TEE (Trusted Execution Environment)
Venice offers TEE models that run inference inside encrypted enclaves, providing cryptographic attestation that the model processed the exact input and produced the exact output without modification. Used for the Golem’s death testament and optionally for dream integration.
Selection: TEE models are accessed by appending -tee to the model ID. The gateway handles this automatically when InferenceProfile.tee_mode is set.
Use cases:
- Death testament (
sealed_testament: true): The dying Golem’s final reflection is generated in TEE, producing an attestation that the testament is authentic.
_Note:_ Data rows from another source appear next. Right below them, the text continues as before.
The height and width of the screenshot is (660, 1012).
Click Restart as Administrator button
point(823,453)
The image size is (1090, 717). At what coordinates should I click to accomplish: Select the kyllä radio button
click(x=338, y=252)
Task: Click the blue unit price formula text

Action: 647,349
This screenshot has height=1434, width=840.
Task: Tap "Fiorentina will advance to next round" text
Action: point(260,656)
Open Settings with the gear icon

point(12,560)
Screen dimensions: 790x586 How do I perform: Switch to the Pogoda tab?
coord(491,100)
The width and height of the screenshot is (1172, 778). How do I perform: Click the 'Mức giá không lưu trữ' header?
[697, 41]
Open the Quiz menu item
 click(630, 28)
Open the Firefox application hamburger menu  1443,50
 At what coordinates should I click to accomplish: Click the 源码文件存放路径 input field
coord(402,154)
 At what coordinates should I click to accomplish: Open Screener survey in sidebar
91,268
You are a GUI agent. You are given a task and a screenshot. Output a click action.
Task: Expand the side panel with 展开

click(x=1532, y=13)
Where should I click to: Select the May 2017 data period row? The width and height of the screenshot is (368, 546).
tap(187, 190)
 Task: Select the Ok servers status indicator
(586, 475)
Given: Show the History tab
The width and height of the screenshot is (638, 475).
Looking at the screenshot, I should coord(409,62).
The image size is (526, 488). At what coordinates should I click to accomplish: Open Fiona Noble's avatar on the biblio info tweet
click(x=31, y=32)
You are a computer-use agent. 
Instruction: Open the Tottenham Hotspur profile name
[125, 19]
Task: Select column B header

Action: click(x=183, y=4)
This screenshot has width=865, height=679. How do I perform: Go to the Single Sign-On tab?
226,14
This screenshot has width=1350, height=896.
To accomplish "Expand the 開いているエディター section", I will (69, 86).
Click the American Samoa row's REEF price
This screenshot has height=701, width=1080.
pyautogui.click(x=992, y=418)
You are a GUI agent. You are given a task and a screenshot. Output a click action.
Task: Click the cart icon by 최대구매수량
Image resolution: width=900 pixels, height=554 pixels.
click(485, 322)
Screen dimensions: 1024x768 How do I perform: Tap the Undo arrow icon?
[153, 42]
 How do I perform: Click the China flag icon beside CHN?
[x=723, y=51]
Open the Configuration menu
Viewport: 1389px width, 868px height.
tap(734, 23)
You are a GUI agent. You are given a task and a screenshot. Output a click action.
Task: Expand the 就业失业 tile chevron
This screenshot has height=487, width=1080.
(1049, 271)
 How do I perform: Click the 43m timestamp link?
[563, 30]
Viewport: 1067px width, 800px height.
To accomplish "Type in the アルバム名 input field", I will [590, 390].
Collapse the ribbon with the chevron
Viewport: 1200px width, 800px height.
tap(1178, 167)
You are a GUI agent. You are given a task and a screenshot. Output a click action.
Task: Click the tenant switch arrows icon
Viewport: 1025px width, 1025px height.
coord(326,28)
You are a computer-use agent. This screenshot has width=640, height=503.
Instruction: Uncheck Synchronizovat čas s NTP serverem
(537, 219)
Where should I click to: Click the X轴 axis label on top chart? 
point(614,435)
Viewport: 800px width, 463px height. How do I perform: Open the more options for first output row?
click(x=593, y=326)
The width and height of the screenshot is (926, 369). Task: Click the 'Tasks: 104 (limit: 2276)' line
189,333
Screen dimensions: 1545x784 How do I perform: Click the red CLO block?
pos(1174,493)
This attestation is stored alongside the testament in the Styx Archive. - Dream integration (
integration_phase_attestation: true): The dream consolidation phase’s promote/stage/discard decisions are attested, providing an audit trail for knowledge quality.
Embeddings
Venice’s embeddings endpoint (text-embedding-bge-m3) is an alternative to the gateway’s local ONNX embedding model. The choice affects the Grimoire’s vector similarity search and the HomuncularObserver’s novelty scoring.
| Property | Local (nomic-embed-text-v1.5) | Venice (bge-m3) |
|---|---|---|
| Dimensions | 768 | 1024 |
| Latency | ~5ms | ~50ms |
| Cost | Free | ~$0.001 per 1K tokens |
| Privacy | Local only | Zero retention (Venice policy) |
| Quality | Good general-purpose | Strong multilingual, longer context |
When to use Venice embeddings: When the Golem processes multilingual content (protocols with non-English documentation), when embedding quality matters more than latency (Curator cycle, not real-time heartbeat), or when the owner’s threat model requires even local embedding computation to be off-device.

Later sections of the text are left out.